● **Supplied text**:

Checking if two Python regex patterns are equivalent
Asked Answered
E

1

11

I want to write a regex in re.VERBOSE mode, but I'm not confident that I'll add the verbose part without error.

I remember that, theoretically, the equivalence of two regexes (without backreferences, at least) can be found by generating their automata and trying to find a graph bijection. But there's no instance method I can see for comparing regexes.

Is there a way to either generate the automaton of a regex or directly compare them, preferably with the standard library?

(I've already decided on a different solution to my problem, but this is still of interest to me.)

Execrative answered 28/1, 2014 at 6:16 Comment(0)
W
9

You can use the undocumented re.DEBUG feature:

>>> r1 = re.compile("foo[bar]baz", re.DEBUG)

● **Collected material**:
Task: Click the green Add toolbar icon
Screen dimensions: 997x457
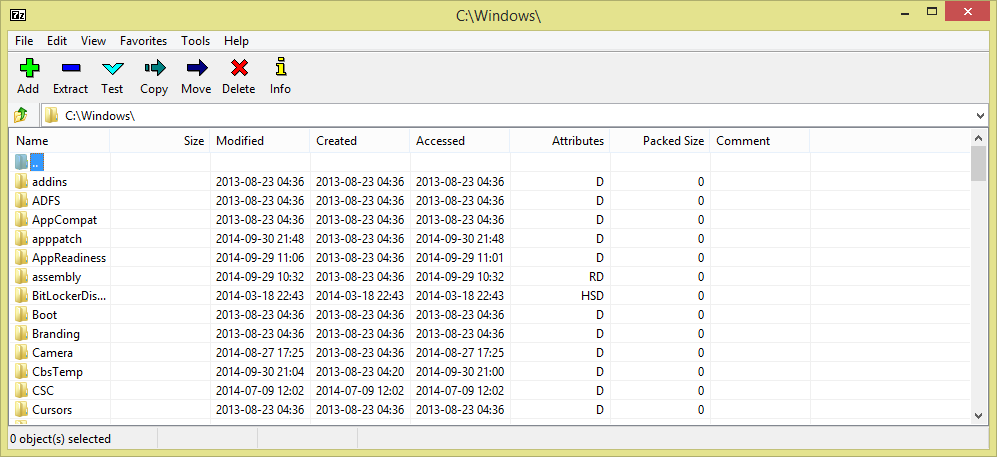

● **Short exercise**:
Please copy everything in the Python regex post from "I remember that, theoretically, the" down to "at 6:16 Comment(0)" word for word. The material comes from a separate source, not from the Python regex post.

● **Finished exercise**:
I remember that, theoretically, the equivalence of two regexes (without backreferences, at least) can be found by generating their automata and trying to find a graph bijection. But there's no instance method I can see for comparing regexes.

Is there a way to either generate the automaton of a regex or directly compare them, preferably with the standard library?

(I've already decided on a different solution to my problem, but this is still of interest to me.)

Execrative answered 28/1, 2014 at 6:16 Comment(0)